Notes of Revision
In all the different things I wrote yesterday (and the day before), I remembered this note I’d meant to post:
I’d just heard about the second plane crash when a woman approached me on the street, wearing pins for Vallone (one of the mayoral candidates), and asked me if I was voting for Vallone. ‘No,’ I said, ‘I’m voting for Ferrer.’ ‘Yeah, well, good luck.’ She started walking away as I asked her if she could give me a reason to vote for Vallone. ‘Well, sure, you see, he worked for Giuliani, I mean, he did, but he’s no Giuliani. I mean, look at this,’ she said, pointing down Park Avenue to the massive cloud, ‘This is a perfect symbol for how Giuliani failed New York. He failed us because he couldn’t stop this. Because he didn’t build a radar – ‘ ‘Are you blaming Giuliani,’ I interrupted, ‘for the plane crashes?’ ‘Well, he could have built a radar…’
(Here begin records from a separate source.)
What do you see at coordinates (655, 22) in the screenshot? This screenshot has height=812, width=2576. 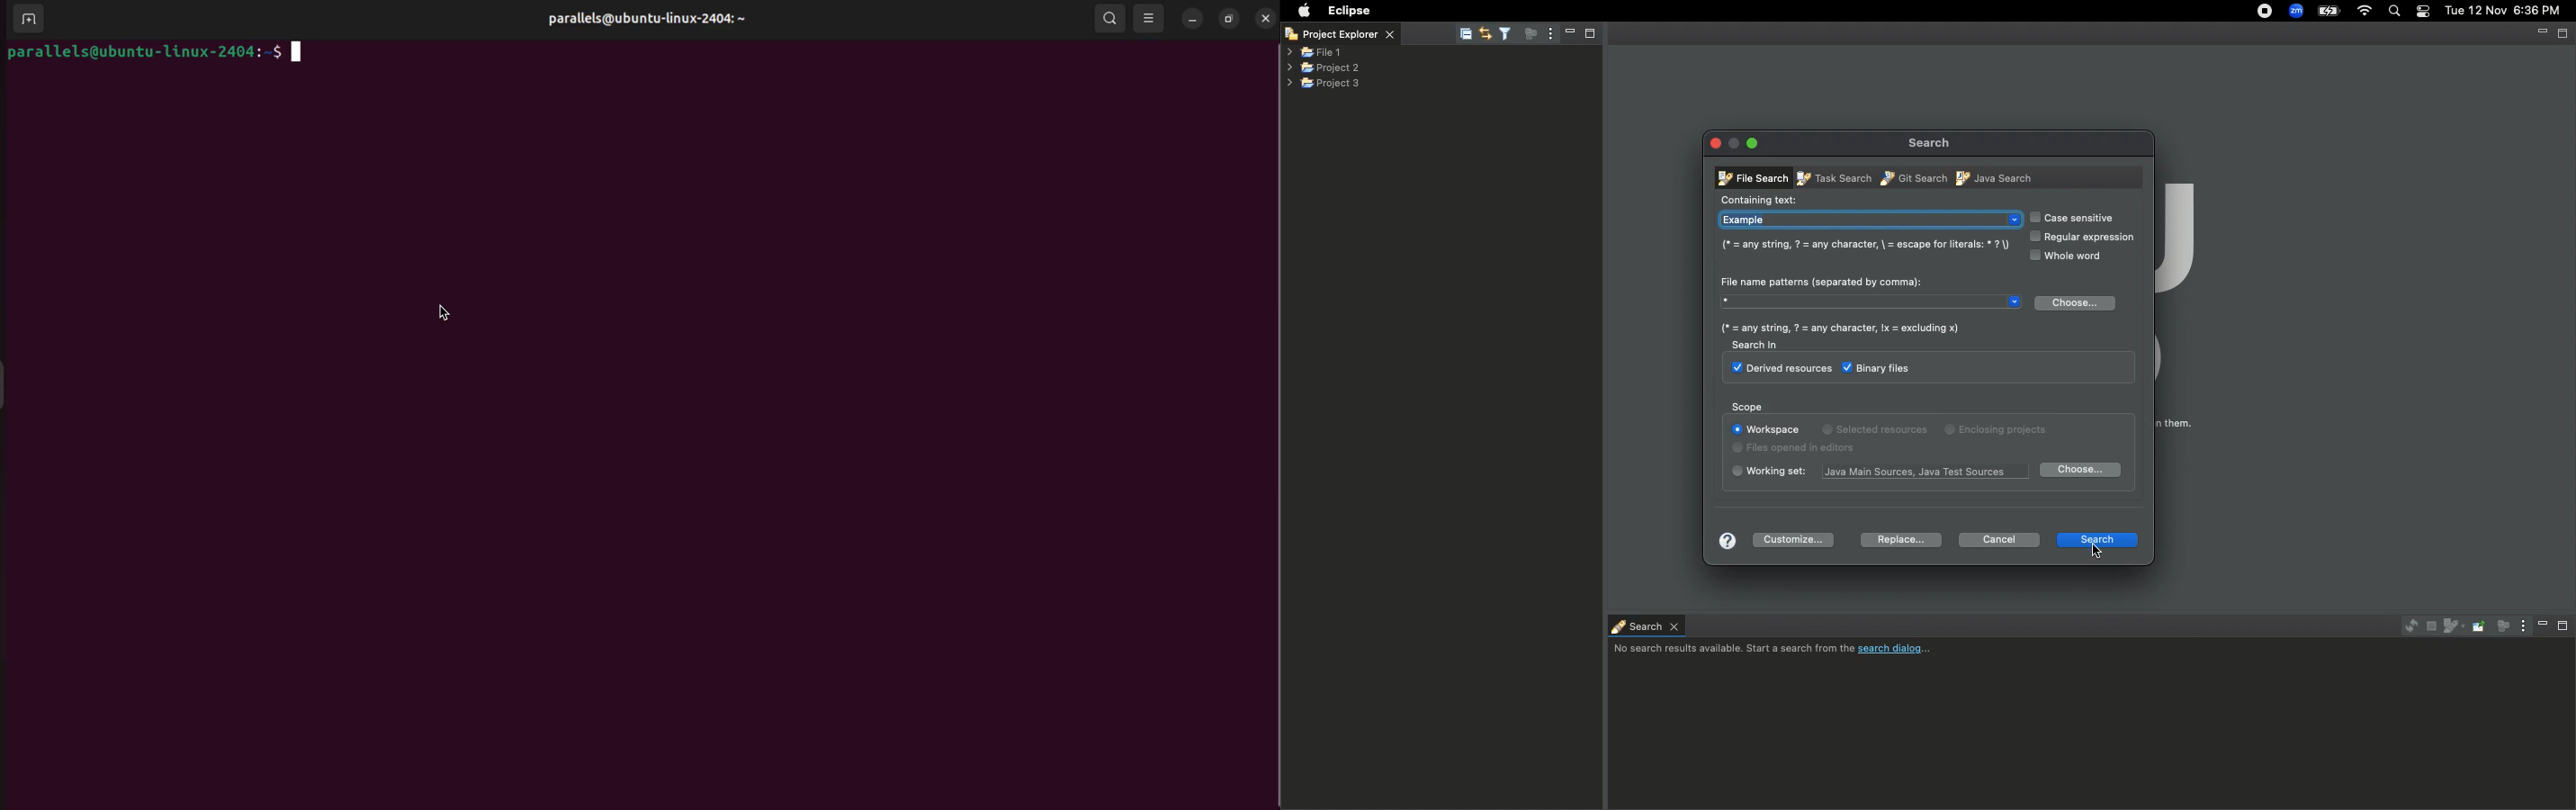 I see `parallels@ubuntu-linux-2404: ~` at bounding box center [655, 22].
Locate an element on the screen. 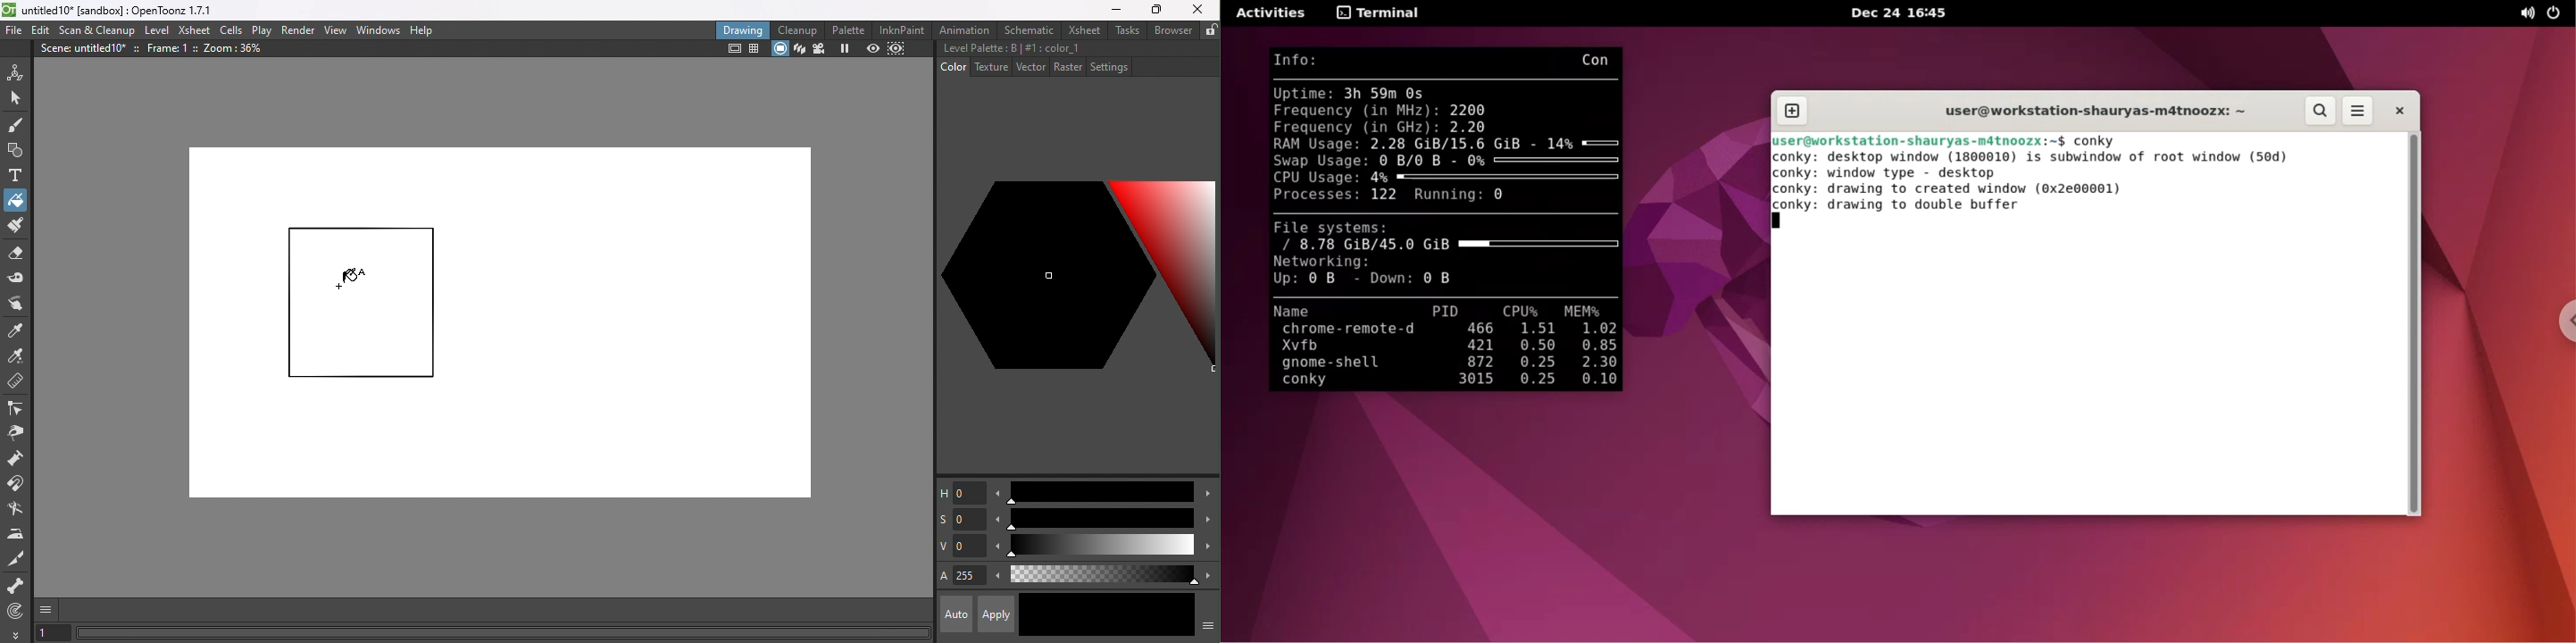 This screenshot has height=644, width=2576. Increase is located at coordinates (1207, 574).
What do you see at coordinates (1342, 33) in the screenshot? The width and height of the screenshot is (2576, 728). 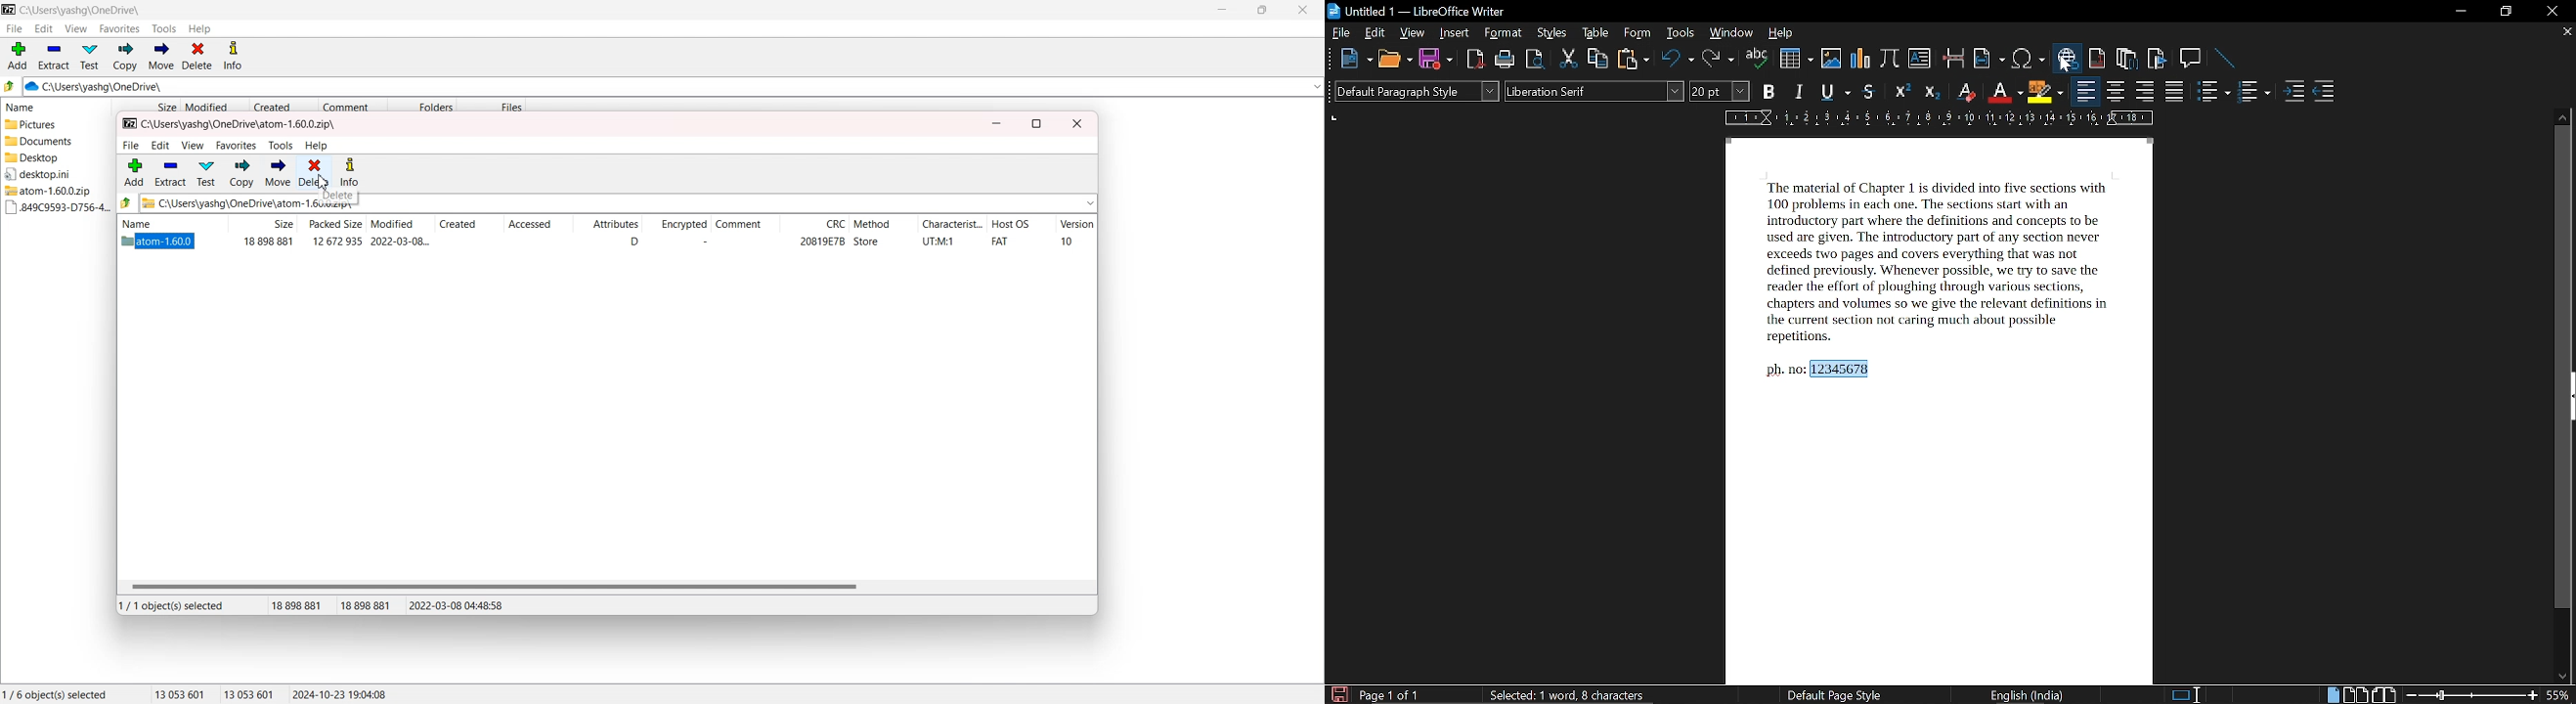 I see `file` at bounding box center [1342, 33].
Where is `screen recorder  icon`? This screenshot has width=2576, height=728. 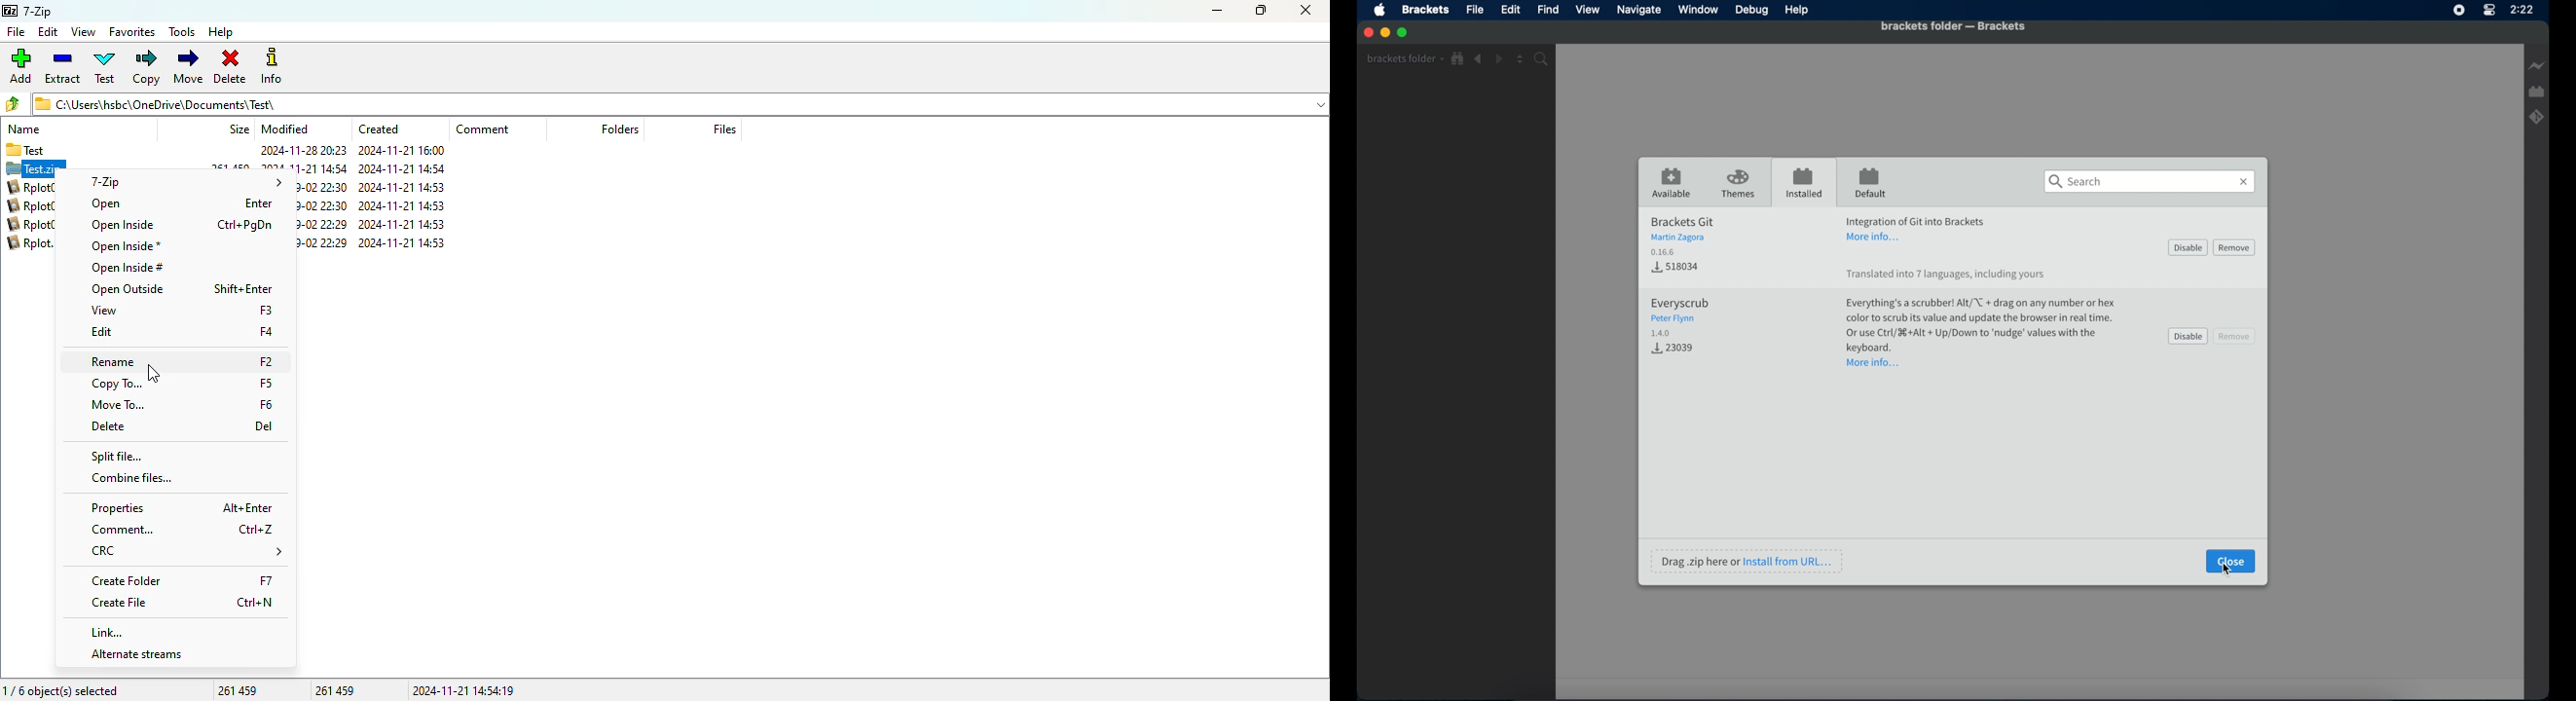 screen recorder  icon is located at coordinates (2459, 10).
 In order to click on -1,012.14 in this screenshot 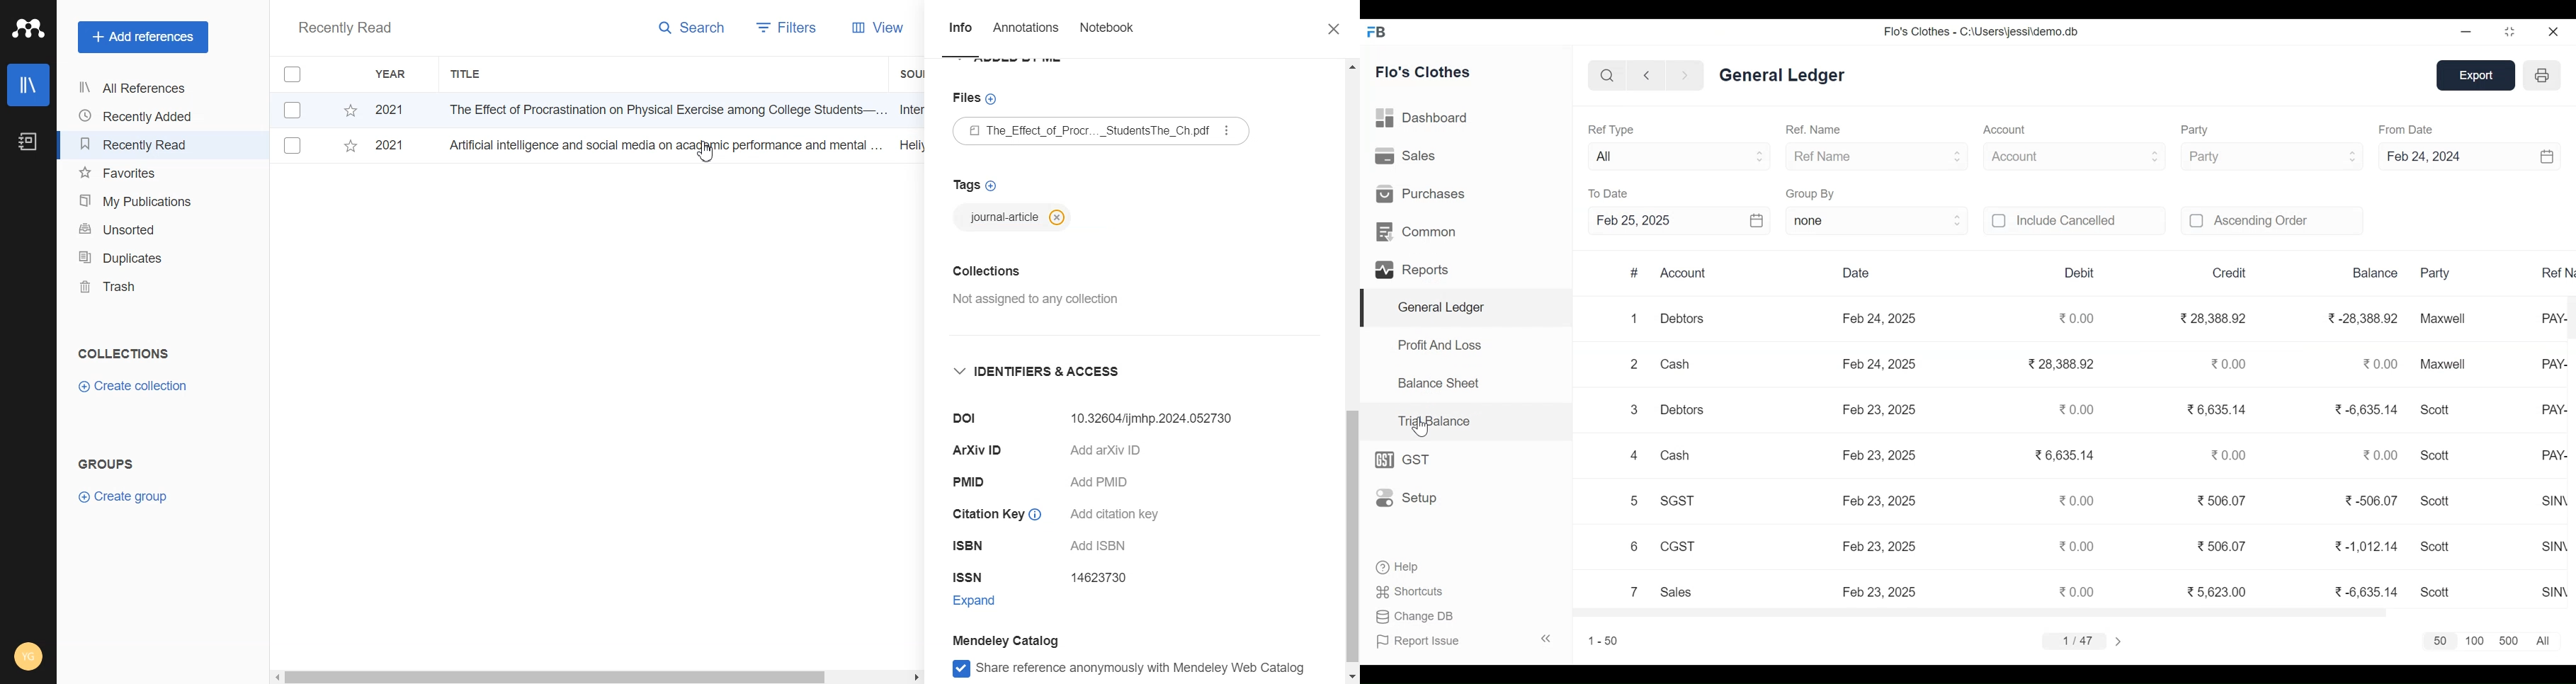, I will do `click(2369, 547)`.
I don’t remember what else she said. I have the card for Vallone sitting on my desk. Another note: I was trying to read two days ago to distract myself from the news and I picked up one of my favorite books, Lunch Poems, by Frank O’Hara. O’Hara is an incredible poet, pivotal in the New York School, and a former curator of MOMA. He has a poem, ‘The Day Lady Died,’ about the death of Billie Holliday which I never really understood (or, more truthful, I’d never really felt). Yesterday, somehow, with the times, the places, and the crushing ending, it made sense.